Rodrigo le tomó la cara entre las manos y la besó. Cuando se apartó la miró con una sonrisa. Ella ladeó la cabeza y arrugó el ceño forzando la vista. Estiró la mano hacía él y con deliberación la llevó a su entrepierna donde enseguida sintió su erección. Le rozó con suavidad desde la base hasta la punta pasando la palma por toda su longitud para finalmente encerrarlo en su mano.
El corazón de Rodrigo se aceleró. Acercó la cabeza de Vega hacia la suya para besarla. Le gustaba saborearla. Era como una sirena. Imaginaba que ella encajaría a la perfección entre esas bellezas marinas con su larga y ondulada cabellera rubia y su piel de seda con sabor a sal. Porque ella sabía a mar y a brisa. Llevó sus manos a los pantalones de ella y comenzó a quitárselos.
—Creo que te has vestido demasiado pronto.
—Tengo que ir a trabajar.
—¿Ya mismo? —susurró sin dejar de desnudarla.
Entre carcajadas ella agitó la cabeza y le ayudó con las ropas.
—Supongo que debo dejar que apagues el fuego que has encendido en mí, bombero.

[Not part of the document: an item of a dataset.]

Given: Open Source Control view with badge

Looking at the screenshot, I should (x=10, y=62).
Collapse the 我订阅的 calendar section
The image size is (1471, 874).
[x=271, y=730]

Rodrigo deslizó la mano por su cuerpo dejando en ella la sensación de ardor de la que hablaba. Alcanzó la entrepierna de Vega y sus dedos comenzaron a explorarla. Ella gimió. Había echado la cabeza hacia atrás con los ojos cerrados. Él quiso compartir el placer. La alzó, estrechándola contra su cuerpo y la llevó hasta la pared libre más cercana.
Vega rodeó las caderas masculinas con sus piernas y susurró su nombre cuando él la penetró.